The records below must be copied out completely and exactly.

## Provided material
---

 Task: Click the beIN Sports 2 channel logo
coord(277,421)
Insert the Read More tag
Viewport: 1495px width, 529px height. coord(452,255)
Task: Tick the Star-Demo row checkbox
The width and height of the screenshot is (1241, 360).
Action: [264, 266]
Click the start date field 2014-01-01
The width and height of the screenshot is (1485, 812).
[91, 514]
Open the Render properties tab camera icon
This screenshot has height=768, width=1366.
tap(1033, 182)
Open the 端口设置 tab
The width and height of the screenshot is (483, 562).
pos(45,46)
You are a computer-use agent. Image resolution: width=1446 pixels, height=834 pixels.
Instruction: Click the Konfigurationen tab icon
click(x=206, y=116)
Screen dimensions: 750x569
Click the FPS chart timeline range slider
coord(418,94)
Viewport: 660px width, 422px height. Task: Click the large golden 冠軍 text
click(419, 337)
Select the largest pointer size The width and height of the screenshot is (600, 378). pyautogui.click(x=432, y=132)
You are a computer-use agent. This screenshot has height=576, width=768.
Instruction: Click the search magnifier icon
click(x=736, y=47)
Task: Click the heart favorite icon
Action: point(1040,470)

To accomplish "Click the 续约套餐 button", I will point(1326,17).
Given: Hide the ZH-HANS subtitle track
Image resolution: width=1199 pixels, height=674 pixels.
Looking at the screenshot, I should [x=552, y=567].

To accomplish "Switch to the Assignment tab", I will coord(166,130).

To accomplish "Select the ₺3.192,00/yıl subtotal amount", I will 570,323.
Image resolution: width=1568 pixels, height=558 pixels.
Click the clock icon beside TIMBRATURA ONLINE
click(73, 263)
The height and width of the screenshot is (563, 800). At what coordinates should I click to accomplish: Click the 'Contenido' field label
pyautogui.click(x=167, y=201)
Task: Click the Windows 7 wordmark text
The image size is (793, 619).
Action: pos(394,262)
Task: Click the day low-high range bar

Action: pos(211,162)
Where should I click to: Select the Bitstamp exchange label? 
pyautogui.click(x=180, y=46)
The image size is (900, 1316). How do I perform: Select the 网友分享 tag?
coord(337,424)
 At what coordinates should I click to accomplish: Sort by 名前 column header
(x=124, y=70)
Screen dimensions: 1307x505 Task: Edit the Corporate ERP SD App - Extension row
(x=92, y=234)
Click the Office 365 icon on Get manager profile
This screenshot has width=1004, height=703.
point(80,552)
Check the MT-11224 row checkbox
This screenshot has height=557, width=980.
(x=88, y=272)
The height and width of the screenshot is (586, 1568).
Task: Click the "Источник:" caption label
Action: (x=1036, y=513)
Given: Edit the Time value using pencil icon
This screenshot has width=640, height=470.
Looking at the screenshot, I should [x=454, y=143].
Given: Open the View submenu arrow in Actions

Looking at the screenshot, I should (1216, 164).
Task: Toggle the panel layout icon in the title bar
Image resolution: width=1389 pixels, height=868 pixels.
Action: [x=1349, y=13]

---

## The completed task
 Task: Click the beIN Sports 2 channel logo
coord(277,421)
Insert the Read More tag
Viewport: 1495px width, 529px height. coord(452,255)
Task: Tick the Star-Demo row checkbox
The width and height of the screenshot is (1241, 360).
Action: [264, 266]
Click the start date field 2014-01-01
The width and height of the screenshot is (1485, 812).
[91, 514]
Open the Render properties tab camera icon
This screenshot has height=768, width=1366.
tap(1033, 182)
Open the 端口设置 tab
The width and height of the screenshot is (483, 562).
pos(45,46)
You are a computer-use agent. Image resolution: width=1446 pixels, height=834 pixels.
Instruction: Click the Konfigurationen tab icon
click(x=206, y=116)
Screen dimensions: 750x569
Click the FPS chart timeline range slider
coord(418,94)
Viewport: 660px width, 422px height. Task: Click the large golden 冠軍 text
click(419, 337)
Select the largest pointer size The width and height of the screenshot is (600, 378). pyautogui.click(x=432, y=132)
You are a computer-use agent. This screenshot has height=576, width=768.
Instruction: Click the search magnifier icon
click(x=736, y=47)
Task: Click the heart favorite icon
Action: point(1040,470)

To accomplish "Click the 续约套餐 button", I will point(1326,17).
Given: Hide the ZH-HANS subtitle track
Image resolution: width=1199 pixels, height=674 pixels.
Looking at the screenshot, I should [x=552, y=567].

To accomplish "Switch to the Assignment tab", I will coord(166,130).

To accomplish "Select the ₺3.192,00/yıl subtotal amount", I will 570,323.
Image resolution: width=1568 pixels, height=558 pixels.
Click the clock icon beside TIMBRATURA ONLINE
click(73, 263)
The height and width of the screenshot is (563, 800). At what coordinates should I click to accomplish: Click the 'Contenido' field label
pyautogui.click(x=167, y=201)
Task: Click the Windows 7 wordmark text
The image size is (793, 619).
Action: pos(394,262)
Task: Click the day low-high range bar

Action: pos(211,162)
Where should I click to: Select the Bitstamp exchange label? 
pyautogui.click(x=180, y=46)
The image size is (900, 1316). How do I perform: Select the 网友分享 tag?
coord(337,424)
 At what coordinates should I click to accomplish: Sort by 名前 column header
(x=124, y=70)
Screen dimensions: 1307x505 Task: Edit the Corporate ERP SD App - Extension row
(x=92, y=234)
Click the Office 365 icon on Get manager profile
This screenshot has width=1004, height=703.
point(80,552)
Check the MT-11224 row checkbox
This screenshot has height=557, width=980.
(x=88, y=272)
The height and width of the screenshot is (586, 1568).
Task: Click the "Источник:" caption label
Action: (x=1036, y=513)
Given: Edit the Time value using pencil icon
This screenshot has width=640, height=470.
Looking at the screenshot, I should [x=454, y=143].
Given: Open the View submenu arrow in Actions

Looking at the screenshot, I should (1216, 164).
Task: Toggle the panel layout icon in the title bar
Image resolution: width=1389 pixels, height=868 pixels.
Action: [x=1349, y=13]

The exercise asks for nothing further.